Aris Purwanto, Lin Po-Hung NUMERICAL SIMULATION OF DIMETHYL ETHER/AIR PREMIXED FLAMES

Abstrak

The increasing global demand for energy necessitates the development of cleaner and more environmentally sustainable alternative fuels. Dimethyl ether (DME) is identified as a promising candidate due to its high internal oxygen content and favorable combustion properties. The present study investigates the combustion characteristics of a DME–air mixture and compares them with those of a CH₄–air mixture using Computational Fluid Dynamics (CFD) simulations in ANSYS Fluent. Simulations were conducted for a tube with an 11.5 mm diameter and a 300 mm length under laminar flow conditions. Key parameters analyzed include temperature distribution and the mole fractions of CO and CO₂ throughout the combustion domain. The results show that the DME–air mixture demonstrates a more rapid initial temperature increase in the flame zone, although it attains a slightly lower maximum temperature than the CH₄–air mixture. CO formation in DME is initially higher but decreases more rapidly due to a more efficient oxidation process to CO₂. In contrast, CO formation in CH₄ is slower but persists longer within the domain.
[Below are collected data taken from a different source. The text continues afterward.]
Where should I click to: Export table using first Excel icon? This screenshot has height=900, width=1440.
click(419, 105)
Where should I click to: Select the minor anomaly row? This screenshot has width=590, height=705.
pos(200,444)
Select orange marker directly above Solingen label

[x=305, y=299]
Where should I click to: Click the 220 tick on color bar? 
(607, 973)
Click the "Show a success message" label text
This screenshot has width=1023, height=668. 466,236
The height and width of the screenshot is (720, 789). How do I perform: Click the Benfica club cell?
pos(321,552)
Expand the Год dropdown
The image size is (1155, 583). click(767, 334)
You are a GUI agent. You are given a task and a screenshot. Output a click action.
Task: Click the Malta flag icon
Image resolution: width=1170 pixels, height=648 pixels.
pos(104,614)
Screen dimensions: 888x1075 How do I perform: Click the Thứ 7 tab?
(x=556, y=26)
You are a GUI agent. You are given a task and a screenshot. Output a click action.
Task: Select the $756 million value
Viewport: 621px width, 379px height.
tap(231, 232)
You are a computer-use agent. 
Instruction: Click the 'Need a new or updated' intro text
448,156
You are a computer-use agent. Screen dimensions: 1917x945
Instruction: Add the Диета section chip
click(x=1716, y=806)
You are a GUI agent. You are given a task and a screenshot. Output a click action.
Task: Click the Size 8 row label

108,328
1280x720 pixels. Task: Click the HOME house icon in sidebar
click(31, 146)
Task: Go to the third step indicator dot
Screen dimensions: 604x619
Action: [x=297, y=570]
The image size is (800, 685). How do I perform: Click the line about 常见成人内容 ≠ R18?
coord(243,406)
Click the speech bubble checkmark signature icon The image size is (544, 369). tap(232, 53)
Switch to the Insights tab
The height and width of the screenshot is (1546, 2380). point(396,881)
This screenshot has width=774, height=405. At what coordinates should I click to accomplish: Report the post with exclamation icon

The CO₂ mole fraction distribution indicates that DME produces CO₂ more rapidly at the onset of combustion, whereas CH₄ displays a more gradual and steady increase. These findings suggest that DME exhibits more reactive, efficient combustion characteristics for converting CO to CO₂, underscoring its significant potential as a cleaner, more sustainable alternative to conventional methane-based fuels.